The other issue, Solomon said, was the cost of doing business was too high for the $10 he was limited to charge for the service.

“I am not an agent of the state,” he said. “I have an option to do business and what risk I take. They called that a refusal to do background checks. In all the time I was open, not a single crime was committed by a person or a gun that I sold. I was compliant in all my inspections, and everything was compliant when I sold the business.”

Other issues Roberts’ supporters have exaggerated are calling Solomon a drug dealer for having sold marijuana to a college friend, something he’s been open about since the beginning.

Another is an incident he talks about from 1998 when a colleague slipped a union forklift driver $100 at a ski show in Las Vegas to move the trade show booths a bit faster, it was used to portray him on one mailer as a “hustler,” taking Solomon’s words from a book he wrote—Fortunate Accidents– out of context and spinning the meaning of others.

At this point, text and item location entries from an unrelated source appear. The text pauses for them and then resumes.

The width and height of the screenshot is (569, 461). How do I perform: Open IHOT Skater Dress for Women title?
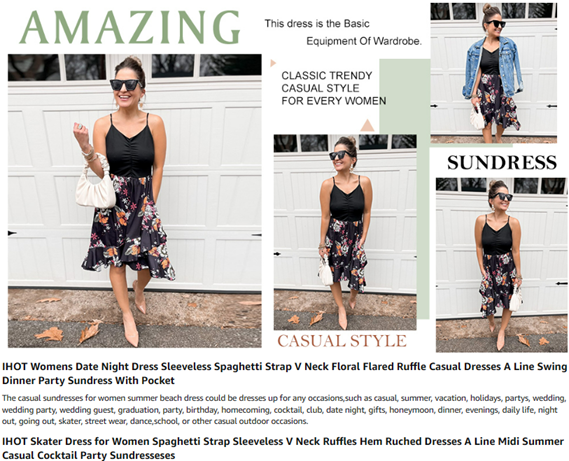pos(283,448)
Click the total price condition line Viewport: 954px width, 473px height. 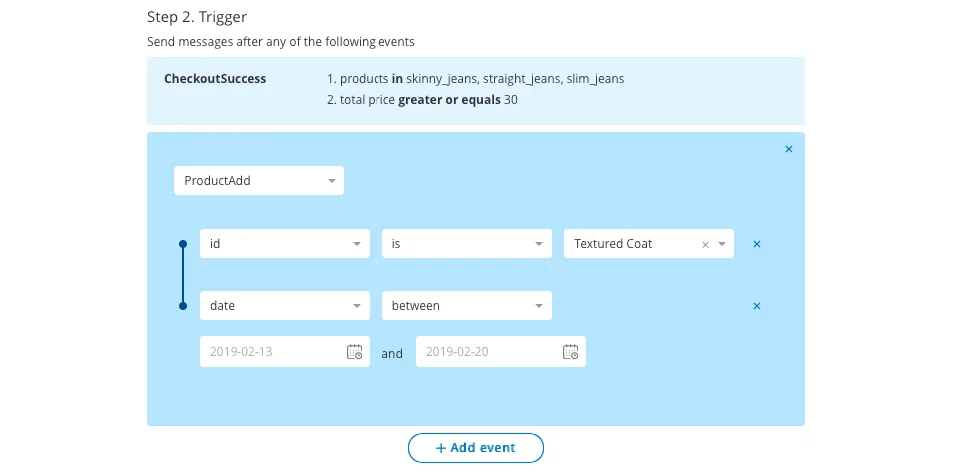pos(422,100)
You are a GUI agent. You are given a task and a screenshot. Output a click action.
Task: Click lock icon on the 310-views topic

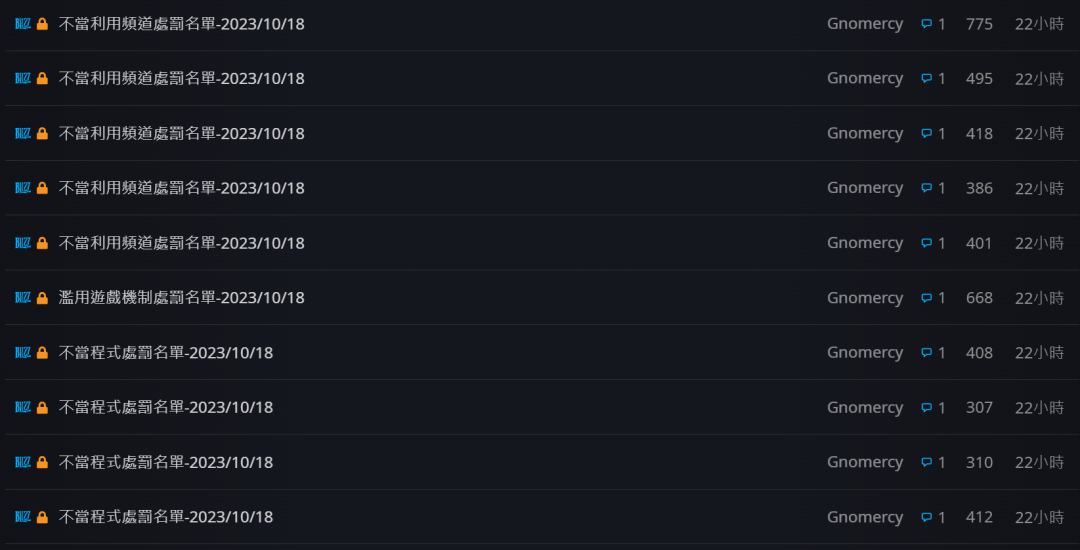(x=42, y=462)
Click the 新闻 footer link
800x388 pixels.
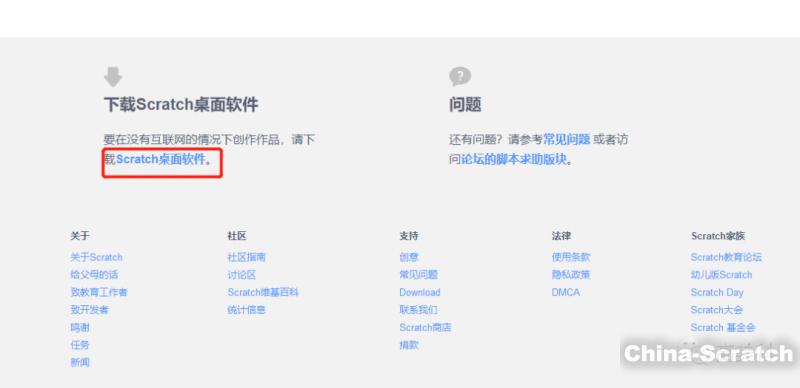[x=80, y=362]
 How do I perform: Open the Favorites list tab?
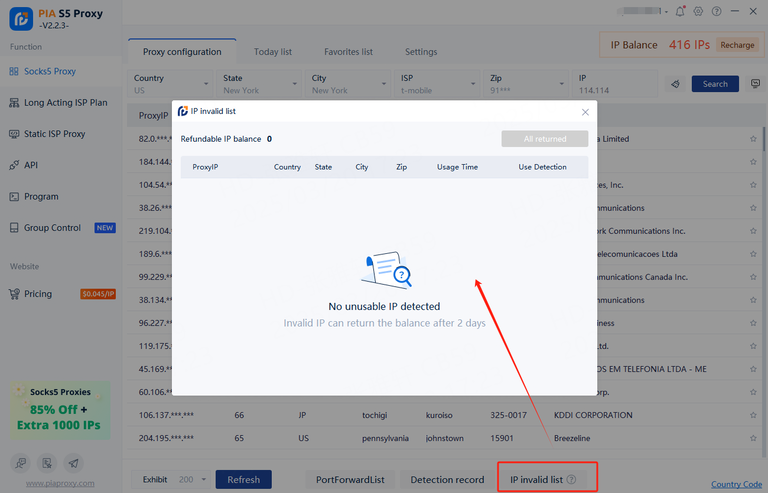tap(348, 52)
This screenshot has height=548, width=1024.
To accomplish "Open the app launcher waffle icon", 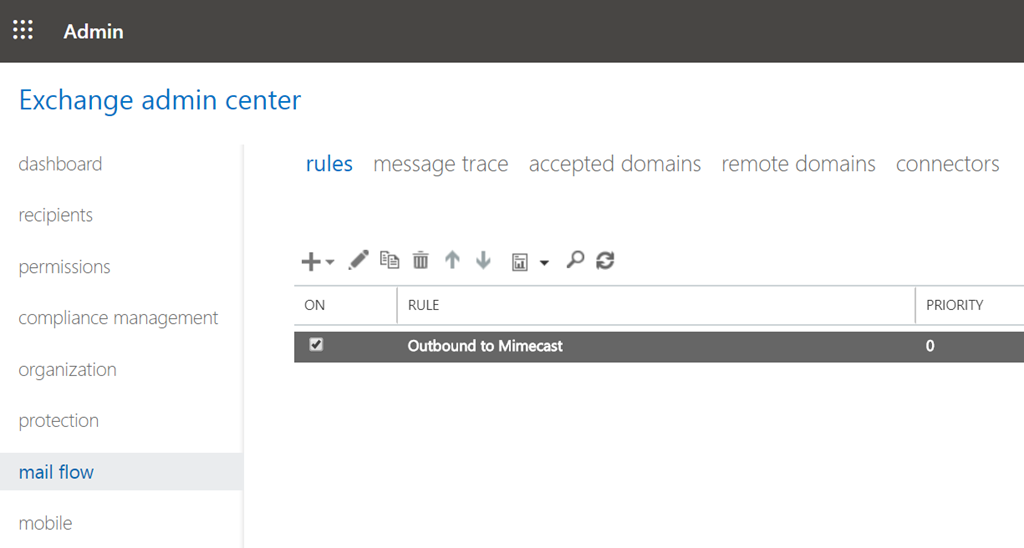I will click(23, 30).
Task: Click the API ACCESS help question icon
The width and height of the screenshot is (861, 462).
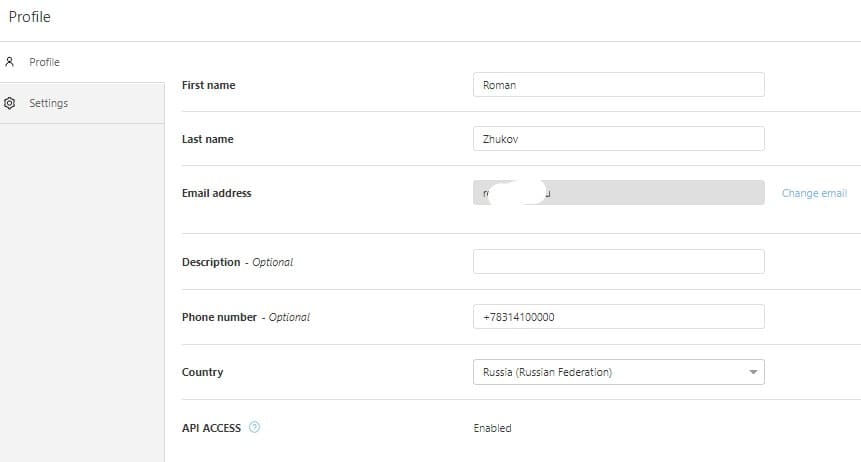Action: click(x=254, y=428)
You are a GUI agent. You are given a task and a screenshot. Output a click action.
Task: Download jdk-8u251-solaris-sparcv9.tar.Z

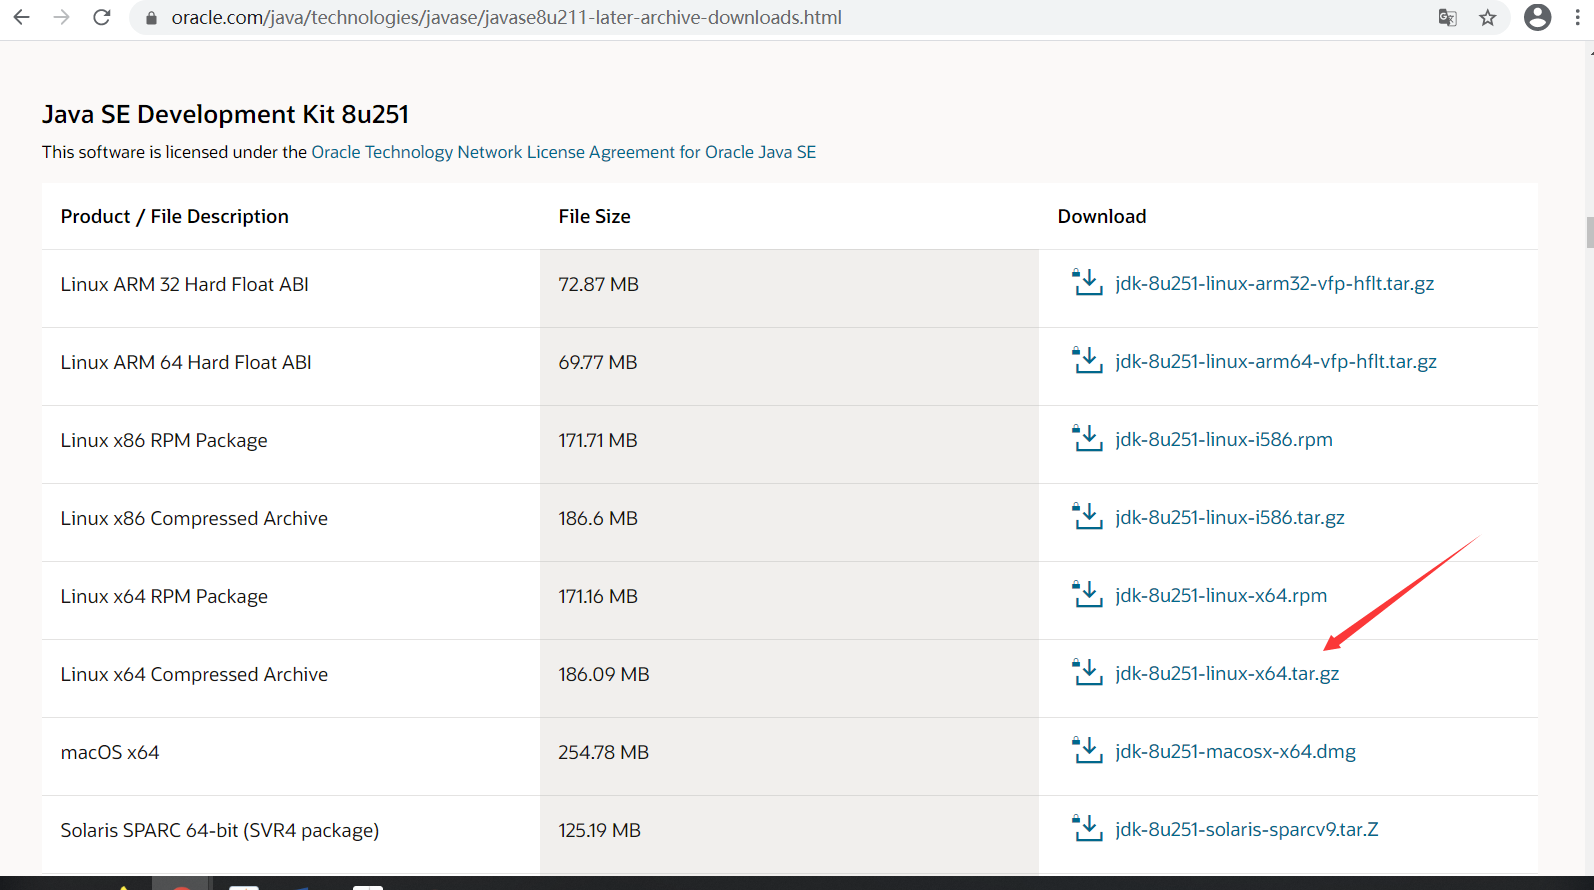tap(1246, 830)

“In the book I said, in that moment, I learned the art of bribery,” Solomon said. “I say I am a hustler. And I absolutely am a hustler. I work hard. And that’s what that word means in the context it was used. But they are trying to portray it as a dirty word.”

But Solomon continues to battle and is cautiously optimistic he will win the race.

“It’s disgusting,” Solomon said about the mailer and television ads that have attacked his character for months. “It’s not policy based. It’s offensive. It’s out of context. It’s lies.”